4392 - State v. Caldwell

In this criminal matter, the appellant appeals his convictions for three counts of violating the peeping tom statute in regard to his actions involving three minor victims at a youth swim meet. Appellant asserts error in the trial courts (1) refusal to sever his trials, (2) denial of his motion to suppresss the in-court indentifications by one of the victims and a witness, (3) admission of alleged statements made by appellant, (4) admission of testimony regarding how appellant's actions made the victims feel, and (5) denial of his motion for directed verdict.

5-20-2008 - Opinions

4393 - Stradford v. Wilson

Bettina Wilson (Mother) appeals the family court’s order changing her child’s surname from Wilson to Stradford, the surname of the child’s father, Ryan Stradford (Father). Finding Father failed to carry his burden of proving the name change was in child’s best interest, we reverse.

4394 - Platt v. SCDOT

In this civil litigation, the Appellant states the issues: (1) the South Carolina Department of Transportation (SCDOT) had a duty to protect the public from the dangerous condition created by the malfunctioning warning device at Red Bank Road; (2) the trial court improperly held that SCDOT satisfied its duty by informing CSX Transportation of the malfunctioning signals; and (3) SCDOT’s negligence in failing to maintain the traffic signals in compliance with the signal plans was a proximate cause of the collision. The Respondent, South Carolina Department of Transportation, identifies the issues on appeal: (1) did Respondent SCDOT owe an individual duty to Asia Platt and her family rather than a general duty to the public at large?; (2) did the trial court err in holding that Respondent SCDOT properly fulfilled its duty to the public at large by informing CSX Railroad of the malfunctioning signals maintained by CSX railroad in accordance with the Code of Federal Regulations?; and (3) did the trial court err in granting summary judgment to respondent SCDOT where Appellant’s expert testified that the accident would not have occurred but for a malfunction in the railroad crossing arms maintained by CSX railroad?

5-22-2008 - Opinions

4395 - State v. Mitchell

Mitchell appeals his convictions for murder, attempted armed robbery, and possession of the weapon during the commission of a violent crime, arguing (1) the trial judge should not have admitted a statement of alleged accomplice who refuse to testify when called as a witness for the State, and (2) Mitchell should have been allowed to present certain evidence concerning third-party guilt.

5-28-2008 - Opinions

4396 - Jones v. Lott

Chad Jones was killed when he was shot in the head as he attempted to escape after being taken into custody by Richland County Sheriff’s deputies. His estate appeals the circuit court’s grant of directed verdict in favor of Sheriff Leon Lott in his official capacity.
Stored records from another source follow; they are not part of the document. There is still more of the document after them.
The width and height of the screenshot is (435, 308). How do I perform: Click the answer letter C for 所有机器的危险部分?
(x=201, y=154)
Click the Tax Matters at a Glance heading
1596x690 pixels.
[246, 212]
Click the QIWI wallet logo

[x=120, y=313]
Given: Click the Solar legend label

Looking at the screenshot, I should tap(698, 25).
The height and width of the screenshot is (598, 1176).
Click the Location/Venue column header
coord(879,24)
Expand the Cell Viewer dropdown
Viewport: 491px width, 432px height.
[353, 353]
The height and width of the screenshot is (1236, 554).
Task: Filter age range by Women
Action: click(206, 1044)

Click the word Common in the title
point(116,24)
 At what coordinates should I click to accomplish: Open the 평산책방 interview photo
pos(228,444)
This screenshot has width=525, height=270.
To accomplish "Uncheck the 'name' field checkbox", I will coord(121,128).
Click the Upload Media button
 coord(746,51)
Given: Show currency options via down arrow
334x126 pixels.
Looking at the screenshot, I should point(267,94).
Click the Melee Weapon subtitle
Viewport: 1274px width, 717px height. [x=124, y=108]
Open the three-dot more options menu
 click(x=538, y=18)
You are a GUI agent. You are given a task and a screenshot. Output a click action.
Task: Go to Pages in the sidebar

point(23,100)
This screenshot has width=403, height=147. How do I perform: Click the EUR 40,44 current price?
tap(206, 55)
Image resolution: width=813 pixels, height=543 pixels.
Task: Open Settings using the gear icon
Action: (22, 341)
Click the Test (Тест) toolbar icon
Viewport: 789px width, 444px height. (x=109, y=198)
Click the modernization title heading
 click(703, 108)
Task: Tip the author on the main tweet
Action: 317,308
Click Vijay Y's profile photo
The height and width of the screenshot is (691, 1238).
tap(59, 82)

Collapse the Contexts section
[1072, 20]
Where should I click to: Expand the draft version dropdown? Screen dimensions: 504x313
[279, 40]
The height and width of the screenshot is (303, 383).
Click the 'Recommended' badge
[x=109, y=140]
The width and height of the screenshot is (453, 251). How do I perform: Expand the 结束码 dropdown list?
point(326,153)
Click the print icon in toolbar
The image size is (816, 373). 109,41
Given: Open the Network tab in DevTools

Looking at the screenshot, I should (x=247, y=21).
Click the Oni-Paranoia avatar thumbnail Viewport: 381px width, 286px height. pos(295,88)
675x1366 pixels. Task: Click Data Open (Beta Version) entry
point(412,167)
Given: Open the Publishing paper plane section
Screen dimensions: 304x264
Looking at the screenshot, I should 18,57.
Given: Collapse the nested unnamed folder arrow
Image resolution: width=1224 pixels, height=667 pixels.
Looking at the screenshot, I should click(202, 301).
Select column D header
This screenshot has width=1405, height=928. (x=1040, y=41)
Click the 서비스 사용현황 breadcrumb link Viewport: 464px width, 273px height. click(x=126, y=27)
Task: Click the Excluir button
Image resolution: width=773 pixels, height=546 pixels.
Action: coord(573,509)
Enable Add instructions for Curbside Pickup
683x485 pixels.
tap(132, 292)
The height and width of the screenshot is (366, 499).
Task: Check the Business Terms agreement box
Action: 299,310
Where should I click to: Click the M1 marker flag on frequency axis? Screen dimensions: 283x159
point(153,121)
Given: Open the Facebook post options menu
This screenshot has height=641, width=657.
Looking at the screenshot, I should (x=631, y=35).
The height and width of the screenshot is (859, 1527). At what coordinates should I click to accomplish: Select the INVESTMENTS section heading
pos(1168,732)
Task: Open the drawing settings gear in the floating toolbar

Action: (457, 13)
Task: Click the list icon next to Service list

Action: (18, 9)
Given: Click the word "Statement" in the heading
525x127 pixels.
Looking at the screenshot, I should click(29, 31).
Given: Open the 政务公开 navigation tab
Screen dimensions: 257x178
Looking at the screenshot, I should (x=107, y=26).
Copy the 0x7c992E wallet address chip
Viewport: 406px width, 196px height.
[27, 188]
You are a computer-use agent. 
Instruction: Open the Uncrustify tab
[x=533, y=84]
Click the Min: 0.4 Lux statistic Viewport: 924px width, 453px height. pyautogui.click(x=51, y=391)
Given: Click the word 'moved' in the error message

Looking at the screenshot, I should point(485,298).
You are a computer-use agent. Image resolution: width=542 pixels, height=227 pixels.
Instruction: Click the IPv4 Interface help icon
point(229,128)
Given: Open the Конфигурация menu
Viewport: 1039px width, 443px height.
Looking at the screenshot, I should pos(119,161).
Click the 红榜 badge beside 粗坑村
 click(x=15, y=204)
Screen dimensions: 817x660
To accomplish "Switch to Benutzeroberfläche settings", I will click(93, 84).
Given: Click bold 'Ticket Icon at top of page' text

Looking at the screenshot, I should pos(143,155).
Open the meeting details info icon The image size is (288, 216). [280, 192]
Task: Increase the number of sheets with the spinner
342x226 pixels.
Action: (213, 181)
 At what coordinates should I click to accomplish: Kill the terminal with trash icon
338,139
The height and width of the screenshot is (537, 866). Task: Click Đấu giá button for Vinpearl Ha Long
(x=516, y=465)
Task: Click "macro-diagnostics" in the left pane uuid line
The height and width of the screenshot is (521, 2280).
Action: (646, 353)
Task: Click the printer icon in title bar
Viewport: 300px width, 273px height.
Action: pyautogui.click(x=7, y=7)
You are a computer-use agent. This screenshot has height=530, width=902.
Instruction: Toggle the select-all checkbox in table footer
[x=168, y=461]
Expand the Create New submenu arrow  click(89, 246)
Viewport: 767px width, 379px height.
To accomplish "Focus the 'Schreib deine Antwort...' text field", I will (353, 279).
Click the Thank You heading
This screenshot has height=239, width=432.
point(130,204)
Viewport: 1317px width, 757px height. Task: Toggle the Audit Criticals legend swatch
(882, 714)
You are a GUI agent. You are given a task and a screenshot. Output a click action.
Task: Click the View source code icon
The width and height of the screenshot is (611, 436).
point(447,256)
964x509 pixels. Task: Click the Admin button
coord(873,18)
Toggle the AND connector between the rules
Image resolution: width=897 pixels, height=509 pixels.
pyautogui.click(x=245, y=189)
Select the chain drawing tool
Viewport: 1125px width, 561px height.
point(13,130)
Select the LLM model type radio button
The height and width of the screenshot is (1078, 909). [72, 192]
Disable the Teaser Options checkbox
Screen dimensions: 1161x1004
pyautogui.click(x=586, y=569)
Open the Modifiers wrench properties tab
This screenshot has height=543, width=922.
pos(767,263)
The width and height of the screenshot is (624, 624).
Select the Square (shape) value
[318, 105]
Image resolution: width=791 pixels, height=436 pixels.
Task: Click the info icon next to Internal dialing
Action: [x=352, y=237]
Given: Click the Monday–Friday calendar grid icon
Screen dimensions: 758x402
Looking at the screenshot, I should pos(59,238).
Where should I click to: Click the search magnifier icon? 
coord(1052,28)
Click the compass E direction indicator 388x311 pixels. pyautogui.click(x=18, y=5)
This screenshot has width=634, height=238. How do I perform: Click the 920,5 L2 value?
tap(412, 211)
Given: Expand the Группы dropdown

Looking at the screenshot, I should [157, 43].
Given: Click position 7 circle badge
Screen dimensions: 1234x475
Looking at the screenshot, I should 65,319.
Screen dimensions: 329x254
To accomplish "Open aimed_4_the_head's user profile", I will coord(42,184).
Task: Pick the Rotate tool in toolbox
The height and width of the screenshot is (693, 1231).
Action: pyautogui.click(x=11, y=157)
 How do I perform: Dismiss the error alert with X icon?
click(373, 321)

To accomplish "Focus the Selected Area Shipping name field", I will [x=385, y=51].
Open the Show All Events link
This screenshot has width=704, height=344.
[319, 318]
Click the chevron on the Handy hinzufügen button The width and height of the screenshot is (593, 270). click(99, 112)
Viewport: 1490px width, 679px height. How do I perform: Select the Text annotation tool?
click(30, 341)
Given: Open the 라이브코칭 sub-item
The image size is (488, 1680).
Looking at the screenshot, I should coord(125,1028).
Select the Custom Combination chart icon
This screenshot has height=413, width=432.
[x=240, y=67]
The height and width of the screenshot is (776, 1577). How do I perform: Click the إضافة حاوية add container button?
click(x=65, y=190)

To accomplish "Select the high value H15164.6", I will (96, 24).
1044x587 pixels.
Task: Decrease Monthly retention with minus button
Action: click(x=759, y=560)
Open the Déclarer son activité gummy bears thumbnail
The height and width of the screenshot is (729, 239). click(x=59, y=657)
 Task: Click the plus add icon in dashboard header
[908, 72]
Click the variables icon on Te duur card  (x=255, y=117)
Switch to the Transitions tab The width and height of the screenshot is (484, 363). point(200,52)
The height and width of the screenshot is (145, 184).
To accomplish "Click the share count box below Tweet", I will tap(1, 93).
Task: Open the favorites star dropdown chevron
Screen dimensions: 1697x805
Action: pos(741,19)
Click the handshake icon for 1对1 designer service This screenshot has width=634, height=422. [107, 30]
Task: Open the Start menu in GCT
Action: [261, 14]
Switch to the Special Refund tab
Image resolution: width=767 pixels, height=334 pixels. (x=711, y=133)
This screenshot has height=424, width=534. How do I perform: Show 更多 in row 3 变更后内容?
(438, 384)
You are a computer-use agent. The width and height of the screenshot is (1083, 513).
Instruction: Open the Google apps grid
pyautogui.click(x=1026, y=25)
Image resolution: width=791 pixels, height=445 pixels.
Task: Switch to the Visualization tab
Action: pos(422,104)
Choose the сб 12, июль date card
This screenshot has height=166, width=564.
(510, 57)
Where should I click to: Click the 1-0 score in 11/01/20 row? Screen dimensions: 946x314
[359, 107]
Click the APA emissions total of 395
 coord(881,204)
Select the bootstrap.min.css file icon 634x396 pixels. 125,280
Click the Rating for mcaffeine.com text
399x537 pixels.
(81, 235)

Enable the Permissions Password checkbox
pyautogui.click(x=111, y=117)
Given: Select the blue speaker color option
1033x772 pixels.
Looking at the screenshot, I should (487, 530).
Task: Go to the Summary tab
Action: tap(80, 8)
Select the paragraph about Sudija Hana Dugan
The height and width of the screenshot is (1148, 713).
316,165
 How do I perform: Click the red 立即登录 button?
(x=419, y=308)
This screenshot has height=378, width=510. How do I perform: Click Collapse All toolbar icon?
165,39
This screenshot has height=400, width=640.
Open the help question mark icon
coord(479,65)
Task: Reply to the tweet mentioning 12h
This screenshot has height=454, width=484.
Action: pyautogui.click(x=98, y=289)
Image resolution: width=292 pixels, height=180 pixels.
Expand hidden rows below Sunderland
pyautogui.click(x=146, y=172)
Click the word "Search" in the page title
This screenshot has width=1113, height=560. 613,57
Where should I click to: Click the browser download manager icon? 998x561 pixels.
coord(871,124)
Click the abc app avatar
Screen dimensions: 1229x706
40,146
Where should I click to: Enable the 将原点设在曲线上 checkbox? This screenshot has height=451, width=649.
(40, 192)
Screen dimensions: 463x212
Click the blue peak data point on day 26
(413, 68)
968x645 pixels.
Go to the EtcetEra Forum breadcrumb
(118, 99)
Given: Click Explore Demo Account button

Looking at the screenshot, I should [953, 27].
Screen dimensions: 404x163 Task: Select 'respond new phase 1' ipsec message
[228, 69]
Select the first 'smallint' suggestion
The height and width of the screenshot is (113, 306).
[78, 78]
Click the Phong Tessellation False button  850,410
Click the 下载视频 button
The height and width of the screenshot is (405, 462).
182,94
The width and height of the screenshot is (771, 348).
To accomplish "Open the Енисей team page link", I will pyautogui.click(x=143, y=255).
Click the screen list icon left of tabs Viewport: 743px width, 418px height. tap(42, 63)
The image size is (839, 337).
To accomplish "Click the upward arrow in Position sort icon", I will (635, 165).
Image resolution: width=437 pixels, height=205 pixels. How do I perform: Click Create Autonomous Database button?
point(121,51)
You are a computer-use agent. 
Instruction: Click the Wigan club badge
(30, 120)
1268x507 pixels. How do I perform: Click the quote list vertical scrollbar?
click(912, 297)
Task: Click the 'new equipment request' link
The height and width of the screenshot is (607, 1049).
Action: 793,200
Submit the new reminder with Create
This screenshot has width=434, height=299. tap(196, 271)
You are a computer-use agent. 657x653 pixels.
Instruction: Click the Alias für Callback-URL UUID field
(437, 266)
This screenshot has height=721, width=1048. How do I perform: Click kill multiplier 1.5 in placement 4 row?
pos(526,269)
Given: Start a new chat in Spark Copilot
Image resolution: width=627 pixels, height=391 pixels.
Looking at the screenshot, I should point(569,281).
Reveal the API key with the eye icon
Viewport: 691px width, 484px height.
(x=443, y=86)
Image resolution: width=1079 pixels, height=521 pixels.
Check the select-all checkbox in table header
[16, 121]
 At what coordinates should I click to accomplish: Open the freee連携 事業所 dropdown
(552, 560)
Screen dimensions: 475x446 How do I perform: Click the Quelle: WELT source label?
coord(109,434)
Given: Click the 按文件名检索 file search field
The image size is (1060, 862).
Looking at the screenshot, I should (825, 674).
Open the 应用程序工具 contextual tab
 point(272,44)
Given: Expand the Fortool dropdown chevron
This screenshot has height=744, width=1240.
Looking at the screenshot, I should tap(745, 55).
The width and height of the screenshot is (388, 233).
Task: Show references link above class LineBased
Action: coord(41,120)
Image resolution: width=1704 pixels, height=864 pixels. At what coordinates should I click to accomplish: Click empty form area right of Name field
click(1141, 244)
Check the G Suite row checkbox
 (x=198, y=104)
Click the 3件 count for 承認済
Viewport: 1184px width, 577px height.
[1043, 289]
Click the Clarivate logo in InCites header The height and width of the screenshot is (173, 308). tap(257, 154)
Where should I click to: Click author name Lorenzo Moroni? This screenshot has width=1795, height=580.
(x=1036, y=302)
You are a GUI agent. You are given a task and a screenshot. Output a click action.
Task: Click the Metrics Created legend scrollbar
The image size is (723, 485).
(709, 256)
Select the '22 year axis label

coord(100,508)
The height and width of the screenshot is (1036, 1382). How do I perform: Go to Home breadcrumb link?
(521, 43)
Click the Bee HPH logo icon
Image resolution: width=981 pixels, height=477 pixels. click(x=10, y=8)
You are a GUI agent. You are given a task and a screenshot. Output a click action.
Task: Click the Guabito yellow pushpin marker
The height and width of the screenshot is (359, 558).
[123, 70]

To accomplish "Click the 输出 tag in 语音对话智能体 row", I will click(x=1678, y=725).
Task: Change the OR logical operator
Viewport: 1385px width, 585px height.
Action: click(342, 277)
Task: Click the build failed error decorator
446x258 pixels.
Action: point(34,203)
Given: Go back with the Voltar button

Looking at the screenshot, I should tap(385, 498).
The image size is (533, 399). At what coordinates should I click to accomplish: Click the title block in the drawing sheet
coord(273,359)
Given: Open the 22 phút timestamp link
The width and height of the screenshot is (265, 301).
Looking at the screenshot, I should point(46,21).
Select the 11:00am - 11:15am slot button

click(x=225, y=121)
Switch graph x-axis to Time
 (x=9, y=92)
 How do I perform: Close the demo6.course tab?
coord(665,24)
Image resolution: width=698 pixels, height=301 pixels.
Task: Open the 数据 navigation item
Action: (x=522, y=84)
We affirm.

4397 - Brown v. Brown

In this appeal from family court, the husband claimed the family court erred by not finding the wife committed adultery and in turn by awarding the wife alimony. Additionally, the husband claimed the family court erred in its disposition of certain assets and in requiring the husband to pay the wife's attorney fees. The Court of Appeals affirmed in part, reversed in part, and remanded, finding the husband presented direct and overwhelming circumstantial evidence to sustain his burden of proof for adultery, such that an award of alimony to the wife was improper. The Court of Appeals also found the value of the parties' timeshare condominium should be awarded against each party equally, rather than solely against the husband, as both parties allowed it to enter into default, yet neither attempted to prevent this from occurring. The Court also held the wife failed to show that the husband's gun collection was marital property as her testimony on its value, the date of its acquisition, and the amount of guns within the collection was speculative at best. Lastly, the Court of Appeals remanded the award of attorney's fees to the family court for reconsideration based on the Court's findings.